Iraq. Bombe contro chiese cristiane a Baghdad, 4 morti e 32 feriti
12 Luglio 2009
di redazione
È di almeno 4 morti, tutti fedeli, e 32 feriti il bilancio degli attentati condotti nelle ultime 24 ore contro cinque chiese cristiane a Baghdad, in Iraq. L’episodio più grave nei pressi della chiesa di Notre Dame in Palestine Street, a Baghdad est: l’esplosione di una autobomba ha causato 4 morti e 21 feriti, tra i quali 15 fedeli.
Poco prima, alcuni ordigni erano esplosi davanti ad altre tre chiese cristiane della capitale, due nel quartiere di al-Karrada, la terza in quello di al-Ghadeer: una delle bombe ha causato il ferimento di almeno 11 persone. Gli ordigni erano stati collocati in scatole di cartone, e lasciati davanti ai cancelli di ingresso delle chiese.

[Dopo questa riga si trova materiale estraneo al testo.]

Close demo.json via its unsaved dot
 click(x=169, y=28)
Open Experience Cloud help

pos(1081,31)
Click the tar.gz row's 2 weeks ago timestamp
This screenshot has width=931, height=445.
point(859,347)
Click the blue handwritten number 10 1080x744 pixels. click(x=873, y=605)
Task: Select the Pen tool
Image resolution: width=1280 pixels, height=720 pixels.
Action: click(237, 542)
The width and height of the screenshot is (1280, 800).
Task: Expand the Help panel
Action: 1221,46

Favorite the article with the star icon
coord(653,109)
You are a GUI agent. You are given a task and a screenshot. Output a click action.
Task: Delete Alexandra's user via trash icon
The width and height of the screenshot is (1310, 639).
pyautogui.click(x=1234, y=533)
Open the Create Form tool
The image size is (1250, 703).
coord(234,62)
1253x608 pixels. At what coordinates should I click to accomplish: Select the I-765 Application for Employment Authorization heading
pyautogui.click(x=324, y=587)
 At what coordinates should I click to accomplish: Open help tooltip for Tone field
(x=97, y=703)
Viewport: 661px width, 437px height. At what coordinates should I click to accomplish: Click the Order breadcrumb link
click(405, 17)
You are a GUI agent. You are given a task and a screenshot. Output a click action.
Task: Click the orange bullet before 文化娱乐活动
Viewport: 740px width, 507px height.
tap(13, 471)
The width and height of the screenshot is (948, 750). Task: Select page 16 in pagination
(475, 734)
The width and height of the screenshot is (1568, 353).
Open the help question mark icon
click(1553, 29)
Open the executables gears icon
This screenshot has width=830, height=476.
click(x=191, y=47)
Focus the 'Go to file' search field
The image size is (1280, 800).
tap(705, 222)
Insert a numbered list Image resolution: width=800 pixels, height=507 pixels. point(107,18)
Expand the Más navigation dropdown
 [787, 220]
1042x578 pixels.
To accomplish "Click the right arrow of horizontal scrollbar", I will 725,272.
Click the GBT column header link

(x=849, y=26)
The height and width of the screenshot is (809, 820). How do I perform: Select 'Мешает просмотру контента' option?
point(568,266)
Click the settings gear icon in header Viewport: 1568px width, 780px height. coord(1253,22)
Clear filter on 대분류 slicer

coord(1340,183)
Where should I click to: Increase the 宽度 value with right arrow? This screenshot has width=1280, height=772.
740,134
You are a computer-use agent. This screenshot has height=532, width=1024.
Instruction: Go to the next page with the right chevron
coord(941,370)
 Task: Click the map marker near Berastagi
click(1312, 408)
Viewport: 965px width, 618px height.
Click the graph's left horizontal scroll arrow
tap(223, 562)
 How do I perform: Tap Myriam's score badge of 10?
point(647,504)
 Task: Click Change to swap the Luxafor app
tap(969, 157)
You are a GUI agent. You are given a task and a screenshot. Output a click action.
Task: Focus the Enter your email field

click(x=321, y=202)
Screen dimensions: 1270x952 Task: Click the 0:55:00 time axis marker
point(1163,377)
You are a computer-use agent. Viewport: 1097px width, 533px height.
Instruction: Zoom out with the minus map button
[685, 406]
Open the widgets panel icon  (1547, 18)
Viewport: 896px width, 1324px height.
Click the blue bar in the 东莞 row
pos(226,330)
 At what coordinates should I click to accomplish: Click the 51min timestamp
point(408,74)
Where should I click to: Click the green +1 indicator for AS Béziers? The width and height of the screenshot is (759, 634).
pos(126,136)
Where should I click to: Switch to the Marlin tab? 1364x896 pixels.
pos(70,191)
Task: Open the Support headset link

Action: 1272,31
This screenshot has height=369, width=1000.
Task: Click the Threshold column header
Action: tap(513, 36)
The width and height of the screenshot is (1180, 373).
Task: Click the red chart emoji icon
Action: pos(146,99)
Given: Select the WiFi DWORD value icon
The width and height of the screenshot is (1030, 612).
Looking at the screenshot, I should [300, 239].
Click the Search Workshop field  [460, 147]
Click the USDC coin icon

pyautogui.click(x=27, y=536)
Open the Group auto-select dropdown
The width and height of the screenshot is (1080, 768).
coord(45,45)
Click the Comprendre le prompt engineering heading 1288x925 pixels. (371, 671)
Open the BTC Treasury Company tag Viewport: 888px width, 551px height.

La Cnn ha riferito di un altro attentato, ieri sera sempre a Baghdad, contro la chiesa di San Joseph, che non ha causato nessuna vittima.
Dalla caduta del regime di Saddam Hussein le comunità cristiane dell’Iraq sono state oggetto di una serie numerosa di attacchi. I più gravi hanno avuto luogo nell’agosto del 2004, con quattro attentati a Baghdad e due a Mosul (nel nord del paese) che causarono almeno almeno 10 morti e 50 feriti. Tra le chiese colpite, anche la San Joseph. Il 16 ottobre dello stesso anno cinque attacchi vennero messi a segno nell’arco di poco meno di due ore contro cinque chiese nell’area di Baghdad. Gli attentati non provocarono vittime, ma danneggiarono gravemente alcuni degli edifici.
Negli anni del regime di Saddam Hussein, i cristiani in Iraq godevano di una relativa libertà, tanto che alcuni di loro arrivarono anche ad avere incarichi importanti, come il vicepremier Tareq Aziz. Alla fine degli anni ’90 erano oltre un milione, sparsi in tutto il Paese e soprattutto al Nord. Ora, secondo varie stime, sono meno di 500 mila.
Dopo la guerra, sono iniziati gli attacchi indiscriminati, in particolare nella città settentrionale di Mossul, dove lo scorso anno molte migliaia di famiglie cristiane sono state costrette ad andarsene. Una fuga per la quale Benedetto XVI ha espresso "allarme e grande sofferenza".